I would challenge that. Building an engaged community is hard if you do not have a big purpose for the community, a motivation for those members to show up and contribute that is directly tied to their results that they want in their lives, the transformation that they want to have, the people that they want to meet, and the things that they want to belong to. When I look at what you granularly have to have in a community, you have to have motivation for people to show up and contribute. The second piece that you need, especially now, is comfort and confidence in being able to define the culture of your community, “Here is what we do here so that somebody doesn’t have to guess.”

One of these things that I find somewhat shocking is how, in any other area of our lives, we understand the power of cultural and social norms. When it comes to online communities, the first thing we want to set up is rules. The rules have gotten to be so extreme of you can show up in this community but then don’t murder anybody. That’s not the biggest problem here. The biggest problem is I don’t know anybody, and I don’t know what the norms are here in this community. For example, do we direct message each other? Is somebody going to respond to me? If I send somebody a message or if I respond to a question, are people going to think well of me or are they going to think that I’m a dum-dum?

Give me the rules of the game or the agreements that we make in this organic system such that I know how to win, how to be well-received, and how to have credibility for people to like me. One of the most powerful things that makes a community easy to do is a very simple, big purpose, which is a clear and obvious formula for it. It’s, “Who do you bring together? What are you going to do together? What are you going to get for doing those things?” It’s not a mission statement or marketing page but simply synthesizing down to its essence.

Who do you serve? Back of the pack, slow runners. What are you going to do together? You’re going to build training plans and start training for that first race so that we can be comfortable in our bodies no matter what our size, shape, or level of fitness is, and have incredible relationships in pursuit of the beauty of movement. That’s an example of a community that I love called the Slow AF Run Club. That’s an example of a big purpose.

You then have to match that up with, “This is what we do. This month’s theme is your first 5K. We have a weekly calendar. On Tuesday mornings at 9:00, we’ve got a live stream check-in. On Thursday, we have a question of the week, and on Mondays, we have a gratitude practice, and that’s it. That’s what we do in this community.”

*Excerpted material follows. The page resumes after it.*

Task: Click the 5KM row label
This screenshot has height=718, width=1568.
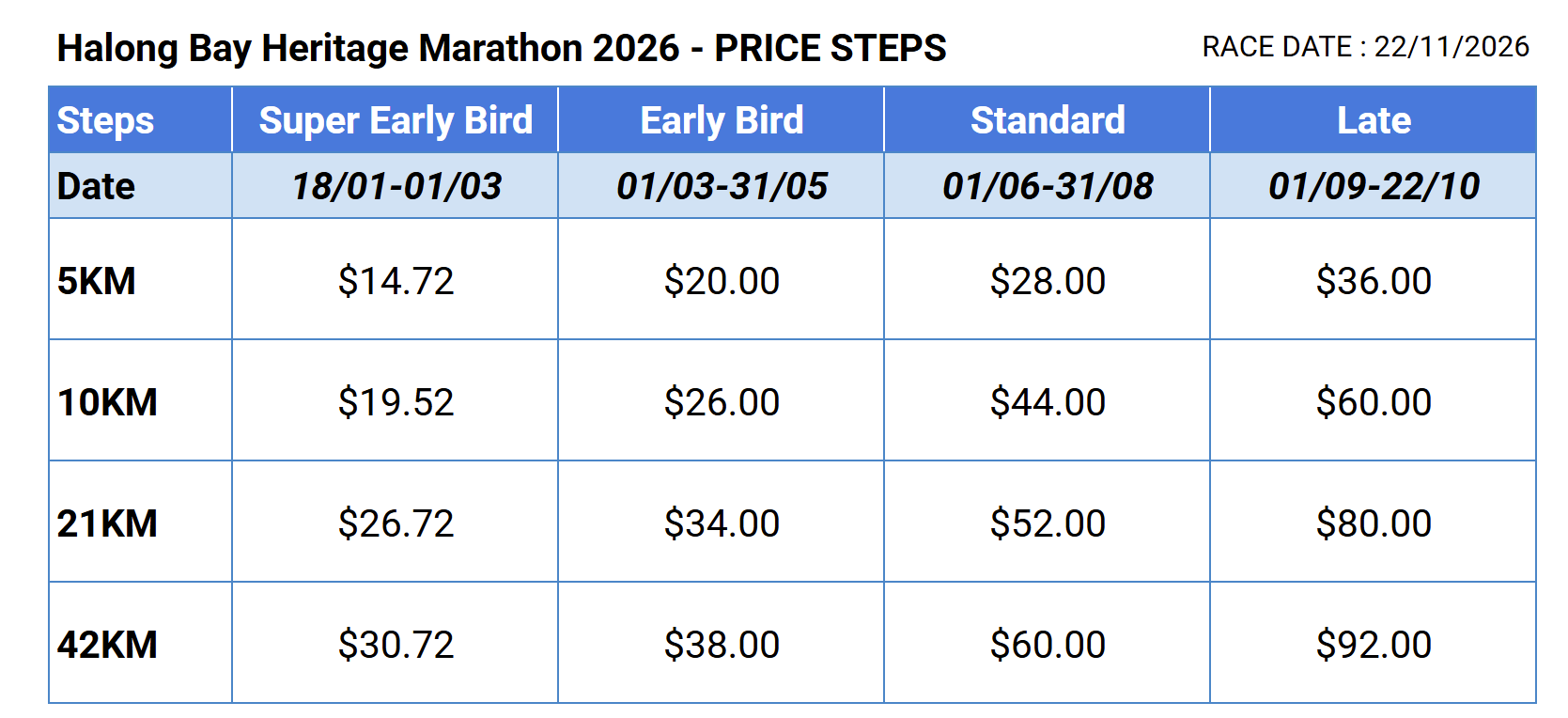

“Every once in a while, as marathon seasons are coming, we’ll spin out and launch a new group, a new course, or a new subscription training program for training for your first marathon. It will cost money. We’ll bring together those people that are at that point in time. That’s what we do here. Every member who signs up and joins us in the Slow AF Run Club, we make an agreement that if somebody reaches out to us, we’ll respond.” That’s not heart. It’s just being willing to say, “This is what we do here.”

There are so many lessons in this that I want to pull out. One of them is how you get focused on your purpose. You had that nice three-part, “This is who it’s for. This is the outcome or the ongoing outcome that you can expect, and this is how we do it together, what we’re going to do to help you achieve that ongoing outcome or goal.” That’s super simple. You don’t have to do 1,000 things. You don’t have to have a catalog of articles, 27 meetings a week, private coaching, and three courses. You can just start with something simple that’s going to help them achieve whatever that ongoing goal or mission is.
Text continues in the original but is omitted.